Task requirements:
Nothing in the records may be altered, so transcribe them exactly.

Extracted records
- Opening Delimiter -

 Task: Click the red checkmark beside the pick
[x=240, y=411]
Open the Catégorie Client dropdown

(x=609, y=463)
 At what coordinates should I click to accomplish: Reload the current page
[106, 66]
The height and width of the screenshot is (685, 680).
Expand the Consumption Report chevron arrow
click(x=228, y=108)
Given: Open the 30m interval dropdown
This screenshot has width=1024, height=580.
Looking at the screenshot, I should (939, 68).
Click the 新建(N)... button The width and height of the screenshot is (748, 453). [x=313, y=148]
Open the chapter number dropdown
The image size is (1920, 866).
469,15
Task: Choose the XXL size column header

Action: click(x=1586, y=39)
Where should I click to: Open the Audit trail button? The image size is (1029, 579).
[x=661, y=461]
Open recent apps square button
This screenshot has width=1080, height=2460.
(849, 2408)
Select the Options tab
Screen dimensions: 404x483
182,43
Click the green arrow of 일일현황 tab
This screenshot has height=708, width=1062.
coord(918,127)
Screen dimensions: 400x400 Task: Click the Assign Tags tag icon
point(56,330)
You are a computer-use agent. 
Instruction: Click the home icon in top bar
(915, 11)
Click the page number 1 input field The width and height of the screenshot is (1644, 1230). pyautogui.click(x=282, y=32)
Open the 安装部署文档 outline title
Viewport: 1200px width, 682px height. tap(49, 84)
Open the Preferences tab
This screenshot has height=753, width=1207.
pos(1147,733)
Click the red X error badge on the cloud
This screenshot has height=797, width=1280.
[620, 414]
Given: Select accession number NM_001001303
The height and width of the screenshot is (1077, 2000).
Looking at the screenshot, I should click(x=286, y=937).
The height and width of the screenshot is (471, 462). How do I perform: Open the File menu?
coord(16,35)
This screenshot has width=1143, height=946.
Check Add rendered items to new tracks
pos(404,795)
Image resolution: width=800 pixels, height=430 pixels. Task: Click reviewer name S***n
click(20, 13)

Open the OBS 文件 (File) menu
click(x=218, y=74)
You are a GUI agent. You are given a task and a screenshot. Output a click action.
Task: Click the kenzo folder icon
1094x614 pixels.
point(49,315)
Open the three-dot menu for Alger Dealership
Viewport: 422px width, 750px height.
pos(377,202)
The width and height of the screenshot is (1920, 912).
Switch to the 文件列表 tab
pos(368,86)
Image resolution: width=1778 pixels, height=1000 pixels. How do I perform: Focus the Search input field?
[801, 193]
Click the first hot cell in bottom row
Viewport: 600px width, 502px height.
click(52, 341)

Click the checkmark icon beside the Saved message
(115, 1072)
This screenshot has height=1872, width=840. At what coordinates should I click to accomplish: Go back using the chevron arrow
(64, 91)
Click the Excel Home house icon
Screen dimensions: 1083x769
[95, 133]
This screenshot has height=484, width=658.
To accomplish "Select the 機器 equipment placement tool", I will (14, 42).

- Closing Delimiter -

The answer:
 Task: Click the red checkmark beside the pick
[x=240, y=411]
Open the Catégorie Client dropdown

(x=609, y=463)
 At what coordinates should I click to accomplish: Reload the current page
[106, 66]
The height and width of the screenshot is (685, 680).
Expand the Consumption Report chevron arrow
click(x=228, y=108)
Given: Open the 30m interval dropdown
This screenshot has width=1024, height=580.
Looking at the screenshot, I should (939, 68).
Click the 新建(N)... button The width and height of the screenshot is (748, 453). [x=313, y=148]
Open the chapter number dropdown
The image size is (1920, 866).
469,15
Task: Choose the XXL size column header

Action: click(x=1586, y=39)
Where should I click to: Open the Audit trail button? The image size is (1029, 579).
[x=661, y=461]
Open recent apps square button
This screenshot has width=1080, height=2460.
(849, 2408)
Select the Options tab
Screen dimensions: 404x483
182,43
Click the green arrow of 일일현황 tab
This screenshot has height=708, width=1062.
coord(918,127)
Screen dimensions: 400x400 Task: Click the Assign Tags tag icon
point(56,330)
You are a computer-use agent. 
Instruction: Click the home icon in top bar
(915, 11)
Click the page number 1 input field The width and height of the screenshot is (1644, 1230). pyautogui.click(x=282, y=32)
Open the 安装部署文档 outline title
Viewport: 1200px width, 682px height. tap(49, 84)
Open the Preferences tab
This screenshot has height=753, width=1207.
pos(1147,733)
Click the red X error badge on the cloud
This screenshot has height=797, width=1280.
[620, 414]
Given: Select accession number NM_001001303
The height and width of the screenshot is (1077, 2000).
Looking at the screenshot, I should click(x=286, y=937).
The height and width of the screenshot is (471, 462). How do I perform: Open the File menu?
coord(16,35)
This screenshot has width=1143, height=946.
Check Add rendered items to new tracks
pos(404,795)
Image resolution: width=800 pixels, height=430 pixels. Task: Click reviewer name S***n
click(20, 13)

Open the OBS 文件 (File) menu
click(x=218, y=74)
You are a GUI agent. You are given a task and a screenshot. Output a click action.
Task: Click the kenzo folder icon
1094x614 pixels.
point(49,315)
Open the three-dot menu for Alger Dealership
Viewport: 422px width, 750px height.
pos(377,202)
The width and height of the screenshot is (1920, 912).
Switch to the 文件列表 tab
pos(368,86)
Image resolution: width=1778 pixels, height=1000 pixels. How do I perform: Focus the Search input field?
[801, 193]
Click the first hot cell in bottom row
Viewport: 600px width, 502px height.
click(52, 341)

Click the checkmark icon beside the Saved message
(115, 1072)
This screenshot has height=1872, width=840. At what coordinates should I click to accomplish: Go back using the chevron arrow
(64, 91)
Click the Excel Home house icon
Screen dimensions: 1083x769
[95, 133]
This screenshot has height=484, width=658.
To accomplish "Select the 機器 equipment placement tool", I will (14, 42).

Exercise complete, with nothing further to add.